*AIM OF THE EXERCISE*
The data should be printed in full, character for character.

########

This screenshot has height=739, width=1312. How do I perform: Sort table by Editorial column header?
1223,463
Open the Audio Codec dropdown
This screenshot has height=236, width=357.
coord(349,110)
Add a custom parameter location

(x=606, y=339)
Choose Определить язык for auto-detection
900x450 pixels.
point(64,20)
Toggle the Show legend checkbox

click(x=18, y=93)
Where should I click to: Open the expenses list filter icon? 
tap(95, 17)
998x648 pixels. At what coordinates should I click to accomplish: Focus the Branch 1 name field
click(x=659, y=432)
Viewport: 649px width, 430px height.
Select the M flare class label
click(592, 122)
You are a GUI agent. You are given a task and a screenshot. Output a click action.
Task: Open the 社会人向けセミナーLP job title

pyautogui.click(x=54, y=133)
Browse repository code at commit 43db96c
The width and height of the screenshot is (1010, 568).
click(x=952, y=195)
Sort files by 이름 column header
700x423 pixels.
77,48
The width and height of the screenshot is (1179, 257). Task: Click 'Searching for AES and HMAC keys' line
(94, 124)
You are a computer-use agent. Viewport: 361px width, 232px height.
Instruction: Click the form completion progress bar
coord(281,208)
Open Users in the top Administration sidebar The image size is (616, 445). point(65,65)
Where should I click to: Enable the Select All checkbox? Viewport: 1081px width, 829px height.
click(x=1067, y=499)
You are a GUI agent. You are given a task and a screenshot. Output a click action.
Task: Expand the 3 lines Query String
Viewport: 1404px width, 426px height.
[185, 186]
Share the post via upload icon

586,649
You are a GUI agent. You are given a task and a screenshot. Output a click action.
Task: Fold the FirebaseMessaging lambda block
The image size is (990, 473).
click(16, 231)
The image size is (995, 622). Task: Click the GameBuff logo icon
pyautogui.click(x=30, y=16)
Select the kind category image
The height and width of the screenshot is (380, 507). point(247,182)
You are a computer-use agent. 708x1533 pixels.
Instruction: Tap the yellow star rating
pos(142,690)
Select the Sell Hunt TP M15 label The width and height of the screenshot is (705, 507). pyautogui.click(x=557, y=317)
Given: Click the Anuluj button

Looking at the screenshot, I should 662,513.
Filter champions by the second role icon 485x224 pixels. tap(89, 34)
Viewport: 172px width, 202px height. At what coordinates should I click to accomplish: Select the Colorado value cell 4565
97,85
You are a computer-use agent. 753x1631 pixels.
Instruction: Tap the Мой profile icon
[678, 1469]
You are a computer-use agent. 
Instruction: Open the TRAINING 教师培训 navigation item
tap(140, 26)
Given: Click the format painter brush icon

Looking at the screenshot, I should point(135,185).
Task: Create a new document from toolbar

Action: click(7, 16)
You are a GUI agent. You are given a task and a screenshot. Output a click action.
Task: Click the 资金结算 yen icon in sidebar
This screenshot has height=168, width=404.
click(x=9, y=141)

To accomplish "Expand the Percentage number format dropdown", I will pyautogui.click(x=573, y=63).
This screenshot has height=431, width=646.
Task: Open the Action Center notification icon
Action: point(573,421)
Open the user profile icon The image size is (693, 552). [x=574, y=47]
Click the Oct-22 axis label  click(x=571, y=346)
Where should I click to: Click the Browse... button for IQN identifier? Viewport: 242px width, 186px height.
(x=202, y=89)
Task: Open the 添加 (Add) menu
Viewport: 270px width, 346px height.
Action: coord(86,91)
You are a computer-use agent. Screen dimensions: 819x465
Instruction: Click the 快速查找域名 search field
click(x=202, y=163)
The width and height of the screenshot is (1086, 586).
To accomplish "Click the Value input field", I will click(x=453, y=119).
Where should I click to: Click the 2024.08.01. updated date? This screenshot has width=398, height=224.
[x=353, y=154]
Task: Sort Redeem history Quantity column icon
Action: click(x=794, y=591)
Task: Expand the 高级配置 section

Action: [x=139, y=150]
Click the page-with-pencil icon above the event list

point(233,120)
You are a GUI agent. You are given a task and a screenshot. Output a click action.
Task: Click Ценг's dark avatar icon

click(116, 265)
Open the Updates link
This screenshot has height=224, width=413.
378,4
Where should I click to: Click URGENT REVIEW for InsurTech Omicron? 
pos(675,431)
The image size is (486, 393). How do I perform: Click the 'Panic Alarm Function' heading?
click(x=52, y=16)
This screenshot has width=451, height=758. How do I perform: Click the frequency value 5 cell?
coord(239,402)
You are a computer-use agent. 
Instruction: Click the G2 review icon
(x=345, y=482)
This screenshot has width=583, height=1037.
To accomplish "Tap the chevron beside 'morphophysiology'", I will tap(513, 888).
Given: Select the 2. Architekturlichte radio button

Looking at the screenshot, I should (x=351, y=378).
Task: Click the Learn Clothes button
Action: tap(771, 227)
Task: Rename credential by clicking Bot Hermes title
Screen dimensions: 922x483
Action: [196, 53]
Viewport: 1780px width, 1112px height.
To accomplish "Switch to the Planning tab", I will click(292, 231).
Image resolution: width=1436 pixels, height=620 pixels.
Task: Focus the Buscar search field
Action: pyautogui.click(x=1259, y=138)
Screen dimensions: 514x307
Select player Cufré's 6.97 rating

########

*WRITTEN ANSWER*
This screenshot has height=739, width=1312. How do I perform: Sort table by Editorial column header?
1223,463
Open the Audio Codec dropdown
This screenshot has height=236, width=357.
coord(349,110)
Add a custom parameter location

(x=606, y=339)
Choose Определить язык for auto-detection
900x450 pixels.
point(64,20)
Toggle the Show legend checkbox

click(x=18, y=93)
Where should I click to: Open the expenses list filter icon? 
tap(95, 17)
998x648 pixels. At what coordinates should I click to accomplish: Focus the Branch 1 name field
click(x=659, y=432)
Viewport: 649px width, 430px height.
Select the M flare class label
click(592, 122)
You are a GUI agent. You are given a task and a screenshot. Output a click action.
Task: Open the 社会人向けセミナーLP job title

pyautogui.click(x=54, y=133)
Browse repository code at commit 43db96c
The width and height of the screenshot is (1010, 568).
click(x=952, y=195)
Sort files by 이름 column header
700x423 pixels.
77,48
The width and height of the screenshot is (1179, 257). Task: Click 'Searching for AES and HMAC keys' line
(94, 124)
You are a computer-use agent. Viewport: 361px width, 232px height.
Instruction: Click the form completion progress bar
coord(281,208)
Open Users in the top Administration sidebar The image size is (616, 445). point(65,65)
Where should I click to: Enable the Select All checkbox? Viewport: 1081px width, 829px height.
click(x=1067, y=499)
You are a GUI agent. You are given a task and a screenshot. Output a click action.
Task: Expand the 3 lines Query String
Viewport: 1404px width, 426px height.
[185, 186]
Share the post via upload icon

586,649
You are a GUI agent. You are given a task and a screenshot. Output a click action.
Task: Fold the FirebaseMessaging lambda block
The image size is (990, 473).
click(16, 231)
The image size is (995, 622). Task: Click the GameBuff logo icon
pyautogui.click(x=30, y=16)
Select the kind category image
The height and width of the screenshot is (380, 507). point(247,182)
You are a computer-use agent. 708x1533 pixels.
Instruction: Tap the yellow star rating
pos(142,690)
Select the Sell Hunt TP M15 label The width and height of the screenshot is (705, 507). pyautogui.click(x=557, y=317)
Given: Click the Anuluj button

Looking at the screenshot, I should 662,513.
Filter champions by the second role icon 485x224 pixels. tap(89, 34)
Viewport: 172px width, 202px height. At what coordinates should I click to accomplish: Select the Colorado value cell 4565
97,85
You are a computer-use agent. 753x1631 pixels.
Instruction: Tap the Мой profile icon
[678, 1469]
You are a computer-use agent. 
Instruction: Open the TRAINING 教师培训 navigation item
tap(140, 26)
Given: Click the format painter brush icon

Looking at the screenshot, I should point(135,185).
Task: Create a new document from toolbar

Action: click(7, 16)
You are a GUI agent. You are given a task and a screenshot. Output a click action.
Task: Click the 资金结算 yen icon in sidebar
This screenshot has height=168, width=404.
click(x=9, y=141)

To accomplish "Expand the Percentage number format dropdown", I will pyautogui.click(x=573, y=63).
This screenshot has height=431, width=646.
Task: Open the Action Center notification icon
Action: point(573,421)
Open the user profile icon The image size is (693, 552). [x=574, y=47]
Click the Oct-22 axis label  click(x=571, y=346)
Where should I click to: Click the Browse... button for IQN identifier? Viewport: 242px width, 186px height.
(x=202, y=89)
Task: Open the 添加 (Add) menu
Viewport: 270px width, 346px height.
Action: coord(86,91)
You are a computer-use agent. Screen dimensions: 819x465
Instruction: Click the 快速查找域名 search field
click(x=202, y=163)
The width and height of the screenshot is (1086, 586).
To accomplish "Click the Value input field", I will click(x=453, y=119).
Where should I click to: Click the 2024.08.01. updated date? This screenshot has width=398, height=224.
[x=353, y=154]
Task: Sort Redeem history Quantity column icon
Action: click(x=794, y=591)
Task: Expand the 高级配置 section

Action: [x=139, y=150]
Click the page-with-pencil icon above the event list

point(233,120)
You are a GUI agent. You are given a task and a screenshot. Output a click action.
Task: Click Ценг's dark avatar icon

click(116, 265)
Open the Updates link
This screenshot has height=224, width=413.
378,4
Where should I click to: Click URGENT REVIEW for InsurTech Omicron? 
pos(675,431)
The image size is (486, 393). How do I perform: Click the 'Panic Alarm Function' heading?
click(x=52, y=16)
This screenshot has width=451, height=758. How do I perform: Click the frequency value 5 cell?
coord(239,402)
You are a computer-use agent. 
Instruction: Click the G2 review icon
(x=345, y=482)
This screenshot has width=583, height=1037.
To accomplish "Tap the chevron beside 'morphophysiology'", I will tap(513, 888).
Given: Select the 2. Architekturlichte radio button

Looking at the screenshot, I should (x=351, y=378).
Task: Click the Learn Clothes button
Action: tap(771, 227)
Task: Rename credential by clicking Bot Hermes title
Screen dimensions: 922x483
Action: [196, 53]
Viewport: 1780px width, 1112px height.
To accomplish "Switch to the Planning tab", I will click(292, 231).
Image resolution: width=1436 pixels, height=620 pixels.
Task: Focus the Buscar search field
Action: pyautogui.click(x=1259, y=138)
Screen dimensions: 514x307
Select player Cufré's 6.97 rating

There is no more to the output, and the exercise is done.